## ACTIVITY 1
List the things that the text below on green cleaning for historic buildings says GreenEfficient includes in each of its green cleaning programs.
## ACTIVITY 2
According to the text on green cleaning below, since what year has the U.S. Green Building Council been incorporating green cleaning standards into its LEED ratings system?
## ACTIVITY 3
Copy the green cleaning text below from "Many of the" up to and including "wear and tear.".
*** Opening of TEXT SHOWN ***
When using green cleaning products, keep in mind that they take time to work. For best results, allow the products to remain on the surfaces being cleaned for several minutes before washing or wiping them away.
Gentle green cleaning is considered to be such an important component of sustainable building maintenance that the U.S. Green Building Council has been incorporating green cleaning standards into its LEED (Leadership in Energy and Environmental Design) sustainability ratings system since 2003. With its accredited, thorough green cleaning program, LEED supplies a framework for inhabitants of historic buildings to clean sustainably and sensitively.
Many of the LEED green cleaning metrics provide benefits that are not only environmentally friendly, but also mild on historic building fabric. GreenEfficient, a green building facilities management company that specializes in creating and implementing green cleaning programs for LEED-accredited buildings across the country, includes the following in each of its green cleaning programs:
  • Shoe mats to trap outside dirt at the door. The use of mats can greatly decrease the amount of dirt and materials that, when repeatedly tracked over historic flooring, can cause significant wear and tear.
  • Microfiber dusting cloths and flat mops to capture dirt more efficiently. Regular dusting with soft cloths prevents the build up of dirt and particles that can accumulate and eventually destroy historic fabric while also limiting the use of moist cleaning agents that can encourage mold growth when used excessively.
  • Frequent vacuuming of carpets, which harbor mold. Mold is one of the most common enemies of historic buildings because it grows easily and quickly, irrevocably damaging historic fabric if left untreated.
Simple cleaning methods are not limited to solutions of vinegar and water; reusable products and personal habits can help in the environmentally sustainable cleaning of historic buildings. Prevent further dirt accumulation on your floors by removing your shoes while in the house. In addition to the microfiber dusting cloths, shred clean cotton shirts to use as dry rags. Decrease mold-breeding moisture by opening windows to ventilate a humid room.
In addition to the benefits of non-chemical cleaning on historic fabric, green cleaning reduces the amount of harmful toxins that endanger both people and the planet. Chemical cleaning solution ingredients such as chlorine, phosphates, ammonia, bleach, and added fragrances are hazardous, and for good reasons – according to the EPA, some induce headaches, dizziness, and visual disorders, while others trigger asthmatic and allergic reactions. Some chemicals, such as the formaldehyde often found in disinfectants, may even be carcinogenic.
*** Close of TEXT SHOWN ***
*** Opening of DATA SECTION ***
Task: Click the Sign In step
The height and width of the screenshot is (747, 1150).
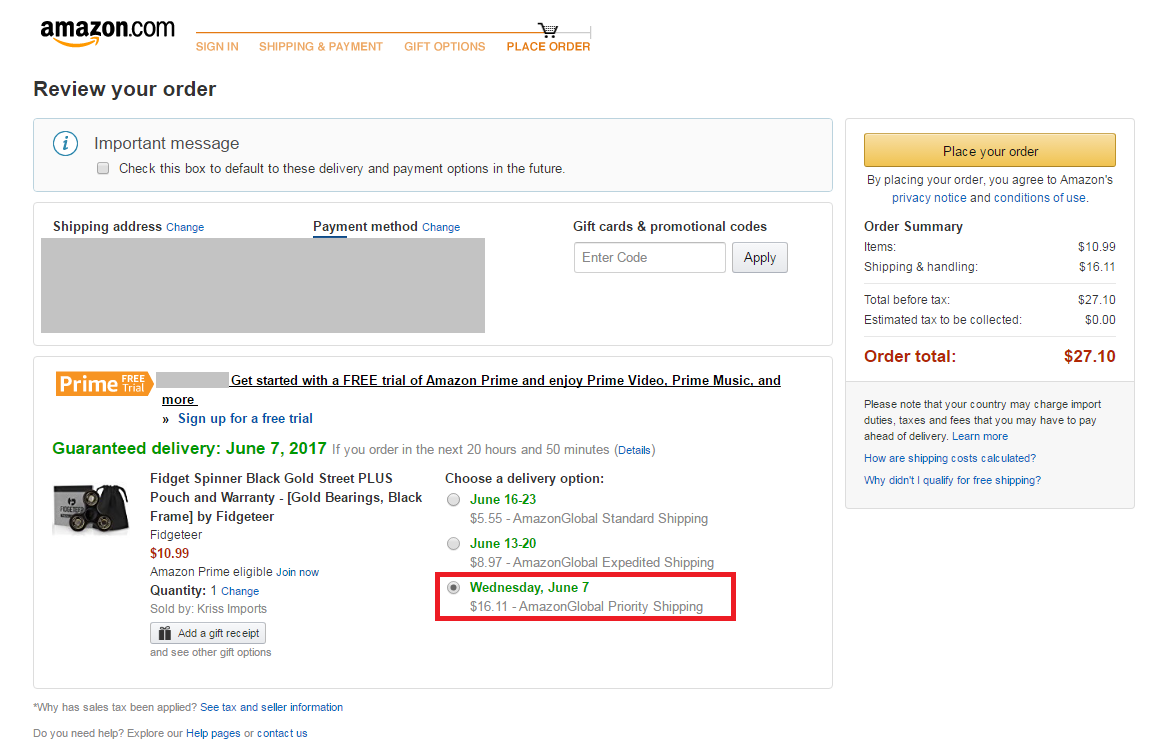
*** Close of DATA SECTION ***
## ANSWER BOX 1
- Shoe mats to trap outside dirt at the door
- Microfiber dusting cloths and flat mops to capture dirt more efficiently
- Frequent vacuuming of carpets

## ANSWER BOX 2
Since 2003.

## ANSWER BOX 3
Many of the LEED green cleaning metrics provide benefits that are not only environmentally friendly, but also mild on historic building fabric. GreenEfficient, a green building facilities management company that specializes in creating and implementing green cleaning programs for LEED-accredited buildings across the country, includes the following in each of its green cleaning programs:
  • Shoe mats to trap outside dirt at the door. The use of mats can greatly decrease the amount of dirt and materials that, when repeatedly tracked over historic flooring, can cause significant wear and tear.